Monday, January 25, 2016

Camping in Bear Country: What to do and what to avoid.

image from
After our first bear encounter in the Kaibab National Forrest, I spent the whole time of our journey from Death Valley to Yosemite reading articles, blogs and guidelines about bears. Now that I can dub myself an "bear expert" after hours of studying, let me share some useful information I found on the National Park Site and more. (** although I would most probably scream, throw my hands up and run in circle if I ever meet one again.)  

Read more about our Bear Encounter in Kaibab here

What to Do if You See a Bear

Bears naturally avoid humans. If they approach, they probably did not realize you are there.

1. Yell as loudly as possible to scare the bear away.
2. If you are with a group, make notice and stand together (to appear bigger).
3. Always inform a ranger/office about bear encounter.

If the bear noticed you and is already paying attention to you, It looks bad.

Prevent the situation from escalating!

1. Identify yourself as a human: talking calmly in a low tone, remain still and slowly wave your hands. Help the bear know that he is looking at a human, not a prey animal.
2. Know the bears' body language.

  • If a bear stands on its hind legs,
    It is curious, not attacking. Don't run at this crucial moment. It is taking it's time to identify you!
  • If a bear is acting defensively (woofing, yawning, salivating, growling, snapping their jaws, and laying their ears back).
    Continue to talk to the bear in low tones. Don't make sudden movements.
  • Make yourself look bigger
    Pick up small children immediately, stand together, move slowly to a higher ground or put your hands up. 
  • If the bear do not move
    move away slowly backwards or sideways. Do NOT run. 
  • If the bear follow you as you back away slowly
    stop and standstill. Do NOT climb a tree. 

3. If you successfully escaped, leave immediately!

If the bear attacks

Attacks are rare, but it WILL happen.
First, know WHO exactly are you dealing with!

a) Brown/Grizzly Bears (Big size, humped shoulders, white-tipped back hair, long claws, disk-shaped face)
PLAY DEAD. Lay flat on your stomach , hands clasped behind your neck, spread your legs and leave your backpack on for an extra layer of protection.Remain still until the bear leaves the area.
If attack persists, fight back for your life: aim for the eyes.
Use your Bear spray! It will buy you some time as you escape.
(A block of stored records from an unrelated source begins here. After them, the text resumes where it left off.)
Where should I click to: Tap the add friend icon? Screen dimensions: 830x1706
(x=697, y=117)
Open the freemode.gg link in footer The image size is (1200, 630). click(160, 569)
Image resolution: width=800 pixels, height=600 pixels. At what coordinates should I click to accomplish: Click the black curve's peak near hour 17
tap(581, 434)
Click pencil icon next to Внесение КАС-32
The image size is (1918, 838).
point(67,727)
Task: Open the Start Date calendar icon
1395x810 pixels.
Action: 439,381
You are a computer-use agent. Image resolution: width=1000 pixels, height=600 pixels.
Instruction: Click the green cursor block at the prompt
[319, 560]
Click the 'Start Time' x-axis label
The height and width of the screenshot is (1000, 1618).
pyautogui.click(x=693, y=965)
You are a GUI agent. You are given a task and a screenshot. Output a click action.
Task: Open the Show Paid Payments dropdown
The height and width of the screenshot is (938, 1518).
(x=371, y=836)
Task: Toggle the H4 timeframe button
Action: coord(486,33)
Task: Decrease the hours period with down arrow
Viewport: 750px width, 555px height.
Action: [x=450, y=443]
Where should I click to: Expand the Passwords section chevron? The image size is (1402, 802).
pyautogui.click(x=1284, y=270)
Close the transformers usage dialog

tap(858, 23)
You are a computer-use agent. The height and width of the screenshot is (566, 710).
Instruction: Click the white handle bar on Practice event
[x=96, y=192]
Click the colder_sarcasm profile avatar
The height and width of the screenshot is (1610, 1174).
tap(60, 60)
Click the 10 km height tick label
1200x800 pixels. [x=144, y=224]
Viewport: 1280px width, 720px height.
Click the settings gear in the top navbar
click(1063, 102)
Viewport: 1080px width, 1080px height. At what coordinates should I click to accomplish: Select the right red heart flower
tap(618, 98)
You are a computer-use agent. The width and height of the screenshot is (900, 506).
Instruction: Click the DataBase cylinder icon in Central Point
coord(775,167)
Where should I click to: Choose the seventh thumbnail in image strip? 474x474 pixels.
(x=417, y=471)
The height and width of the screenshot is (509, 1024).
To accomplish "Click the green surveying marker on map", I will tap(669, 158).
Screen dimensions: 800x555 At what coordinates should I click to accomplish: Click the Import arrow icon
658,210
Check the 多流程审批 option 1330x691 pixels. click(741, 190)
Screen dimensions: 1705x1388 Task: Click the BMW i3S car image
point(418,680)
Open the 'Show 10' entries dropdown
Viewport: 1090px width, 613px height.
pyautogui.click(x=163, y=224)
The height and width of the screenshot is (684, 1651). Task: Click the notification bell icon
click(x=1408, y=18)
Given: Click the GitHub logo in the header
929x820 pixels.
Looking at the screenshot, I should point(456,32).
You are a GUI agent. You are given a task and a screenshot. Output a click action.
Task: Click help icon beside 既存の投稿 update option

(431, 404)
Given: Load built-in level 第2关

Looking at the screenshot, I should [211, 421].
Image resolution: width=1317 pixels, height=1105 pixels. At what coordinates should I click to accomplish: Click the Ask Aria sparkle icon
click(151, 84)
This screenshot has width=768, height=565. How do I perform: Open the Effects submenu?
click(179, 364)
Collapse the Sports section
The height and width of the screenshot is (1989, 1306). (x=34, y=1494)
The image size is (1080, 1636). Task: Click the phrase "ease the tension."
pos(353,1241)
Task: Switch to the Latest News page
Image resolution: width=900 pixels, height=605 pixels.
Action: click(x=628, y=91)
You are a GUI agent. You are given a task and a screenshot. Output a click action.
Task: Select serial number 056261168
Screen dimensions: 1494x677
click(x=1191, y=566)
b) Black Bears (Smaller, no shoulder hump, short claws, and elongate dog-like face.)
DO NOT PLAY DEAD. They might see you as a chase-free meal.
Try to escape into building or car.
If it is not possible, fight back as hard as you could.
Use your Bear spray! It will buy you some time as you escape.
Bears with CUBS are the most dangerous. They will attack without hesitation if they see you as a threat.
A bear that attacks in tent or stalk you at campsite is also highly dangerous. It means that the bear sees you as a prey.


1. First thing to do when you arrive in a park, is always stop at the visitor center or office to ask about the bear safety information.
2. If possible, walk in a big group and make noises. That make bears stay out of your path.

Photo credits to Matt 
3. If you are walking alone, consider singing, or attach a small tinkling bell to your backpack.
4. Follow trails' marks, signs and instruction. Do not wonder off path into caves and hollow logs.
5. Have a bear container or simply do not bring food and scent items. Those things will attract bears.
Our Bear Container while backpacking Yosemite National Park.
6. Do not feed bears even if you encounter a cute one, they are not teddy bears! If a bear become comfortable around peoplr, they will lose their fear for us and eventually become aggressive sooner or later.
7. Throw food stuff into Bear-proof dumpster.
8. While enjoying your picnic, keep your food, trash, and other scented items within arm’s reach.
9. Always have a Bear Spray with you or anyone in your party. (Some National Parks prohibit it, check online!)

NOTE: This article above is an attempt (ONLY an attempt) to help you escape with minimal injury. However, not all bears are the same. If you meet a bear with atypical behavior, you should try this: PRAY.

Thank You for Reading! 
This post is based on my reading on my way from Nevada to California. 
Main source is from the National Park Service website. 
If you have a different information, feel free to share it with the readers!